[[ PASSAGE TO READ, beginning ]]

Studio album by Those Who Fear
- Released: February 5, 2013
- Genre: Christian hardcore, hardcore punk, metalcore
- Length: 37:54
- Label: Facedown
- Producer: Josh Schroeder

Those Who Fear chronology
|  | Unholy Anger (2013) | Death Sentence (2014) |

= Unholy Anger =

Unholy Anger is the first studio album from Those Who Fear. Facedown Records released the album on February 5, 2013.

==Critical reception==

Awarding the album three stars from HM Magazine, Tony D. Bryant states, "Unholy Anger is hard, fast, and everything the industry needs right now." Ian Webber, rating the album a seven out of ten at Cross Rhythms, says, "The quality of recording is first rate, adding excitement and atmosphere, but the unchanging rhythms, predictable breakdowns and lack of inventive spark hold this back from being a very good release. There is a potential here, but we may have to wait for future recordings for it to reveal itself."

Giving the album three stars for Jesus Freak Hideout, Michael Weaver writes, "Unholy Anger isn't bad, but I wouldn't necessarily classify it as 'good' either." Lee Brown, awarding the album four stars by Indie Vision Music, describes, "Those Who Fear bring a nonstop barrage of hardcore laced with bold lyrics and unrelenting conviction. Sonically, they are a potent blend of Living Sacrifice and For Today, with just a touch of In the Midst of Lions. Lyrically, Unholy Anger is an excursion into the depths of theology, yet is highly accessible. It’s easy to see why Facedown was eager to sign TWF".

[[ PASSAGE TO READ, end ]]

- AIM OF THE TASK -
Using the Unholy Anger article, say whether each statement agrees with it, answering yes or no and quoting the deciding words: (a) Facedown Records released the album on February 5, 2013. (b) Ian Webber gave the album eight out of ten at Cross Rhythms. (c) Lee Brown gave the album four stars. The data that comes next has no connection to the Unholy Anger article.

[[ INFORMATION SUPPLIED, beginning ]]

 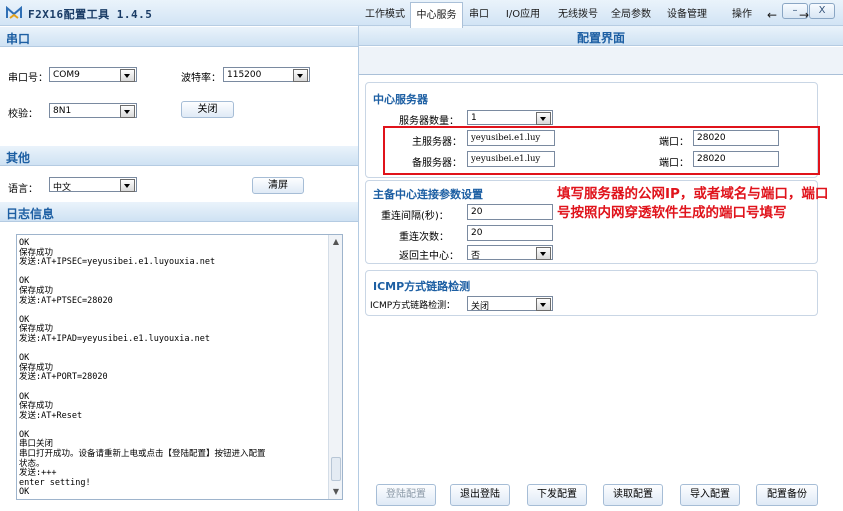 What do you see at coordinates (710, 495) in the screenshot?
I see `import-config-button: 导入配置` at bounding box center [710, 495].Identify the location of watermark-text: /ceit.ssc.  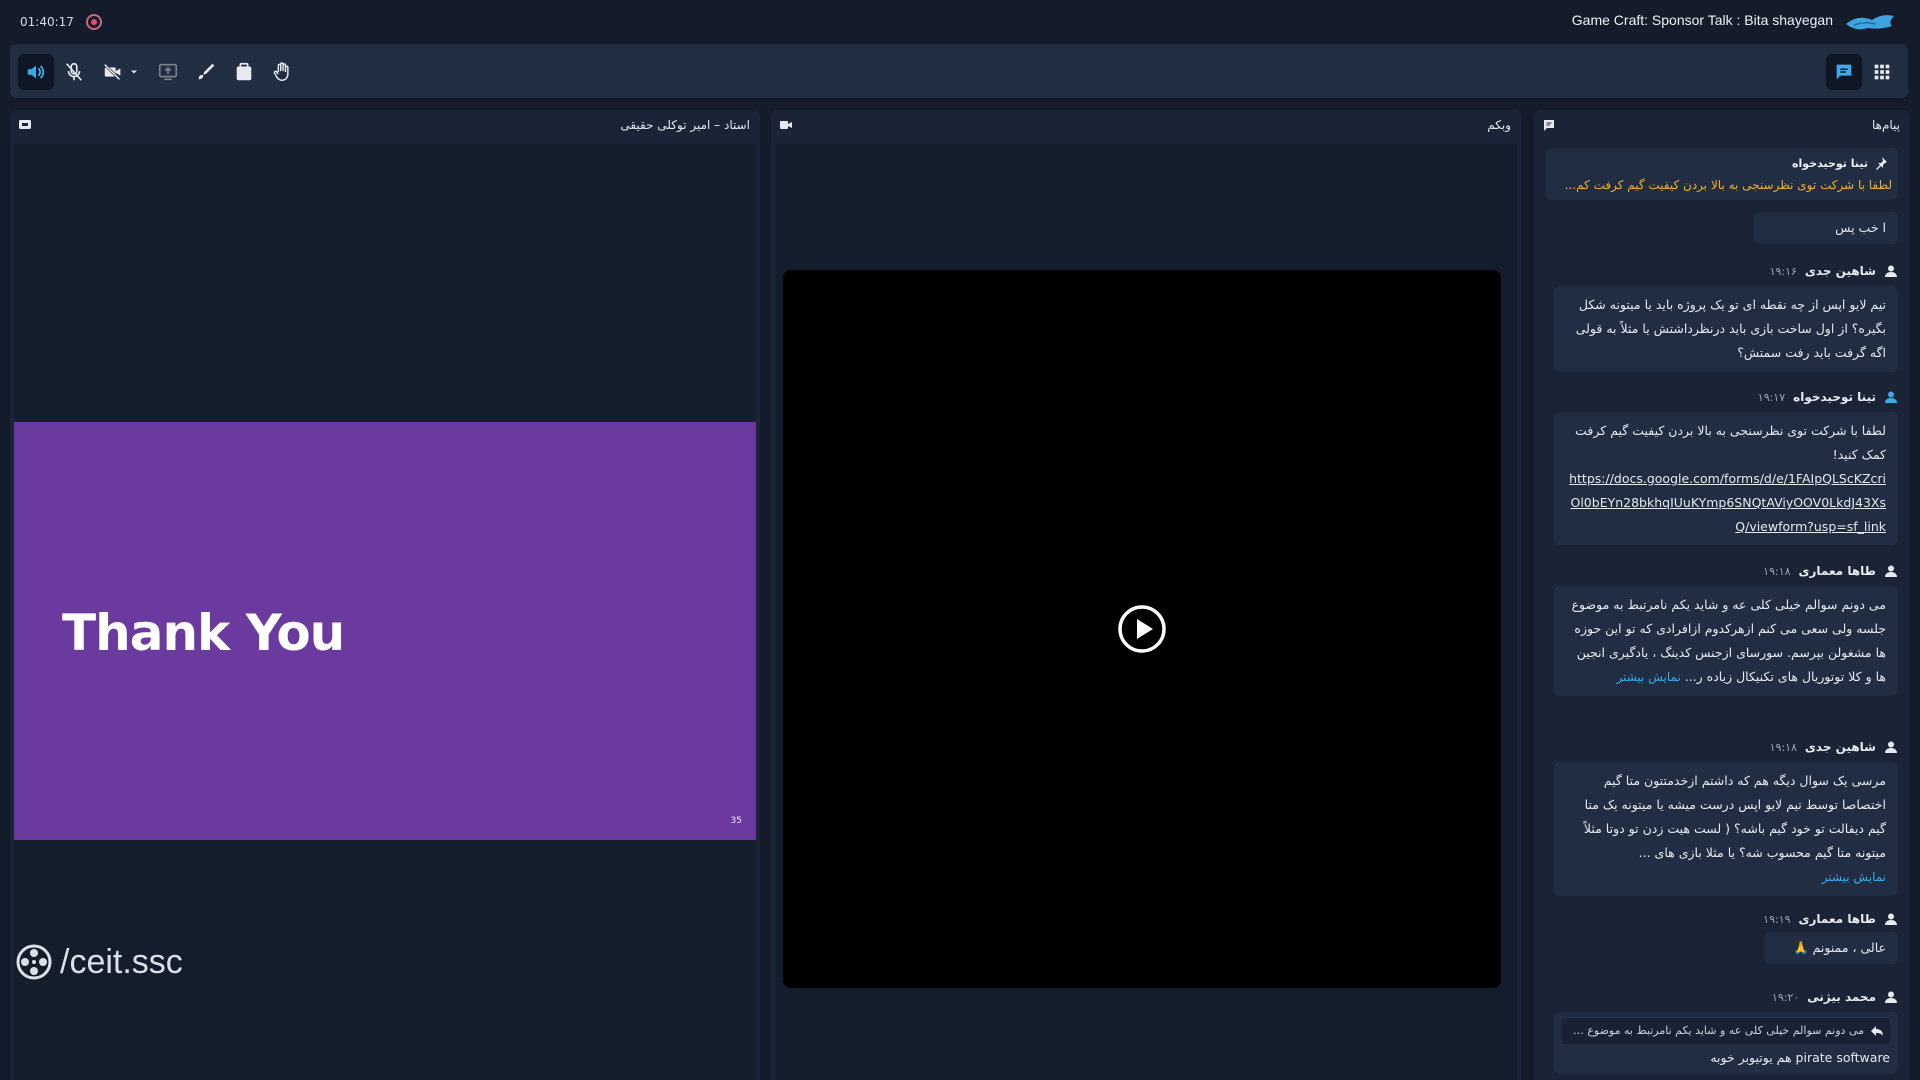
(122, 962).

[[ INFORMATION SUPPLIED, end ]]

- RESULT -
(a) Yes: "Facedown Records released the album on February 5, 2013."
(b) No: "rating the album a seven out of ten at Cross Rhythms"
(c) Yes: "awarding the album four stars by Indie Vision Music"